Se ‘Brog-mi, fondatore dell’ordine Sa-skya trovò nella figura di Santipa il suo maestro, Mar-pa, fondatore dell’ordine bKa’-rgyud la trovò in Naropa. Ma il più grande stimolo per gli sviluppi tradizionali in Tibet fu l’arrivo e la missione del maestro indiano Atisa (nell’XI secolo) che si stanziò nel Gu-ge. Gli aspetti più potenti che introdusse Atisa (sotto l’influenza dell’austero discepolo ‘Brom-ston, pronunciato Domton) riguarderebbero la restaurazione dell’ordine e della disciplina monastici e la necessità del discepolo di scegliere ed essere accettato da un maestro seguendolo con obbedienza e devozione totali conferendo un ordine formale ad idee già diffuse generalmente fra i maestri e i monasteri.
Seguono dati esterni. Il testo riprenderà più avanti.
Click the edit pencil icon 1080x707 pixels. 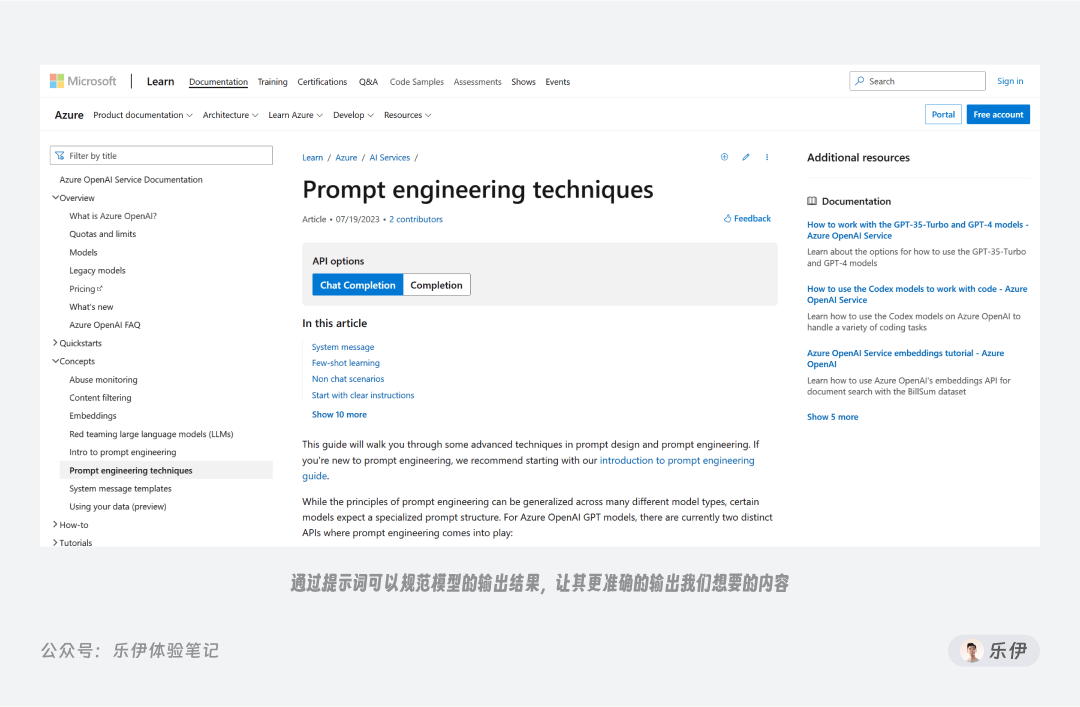coord(745,157)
L’insieme dei suoi insegnamenti divenne noto come (ordine) bKa’-gdams-pa (pronunciato Kadampa a cui si ricollegherà più tardi quella dei Gelugpa, la chiesa ufficiale dei Dalai e Panchen Lama che governò dal XVI al XIX secolo) ma le quattro leggi alle quali erano assoggettati i suoi seguaci (astensione dal matrimonio, da alcolici, viaggi e possesso di denaro) ebbero scarsa attrazione per la maggior parte dei tibetani molto più attratti dagli aspetti magici ed emozionali del buddismo. Il più grande discepolo di Atisa fu Sakya Sri (1127-1225), figura molto influente. Ma fu dai nuovi maestri come ‘Brog-mi e Mar-pa che ebbero origine i successivi ordini buddisti tibetani.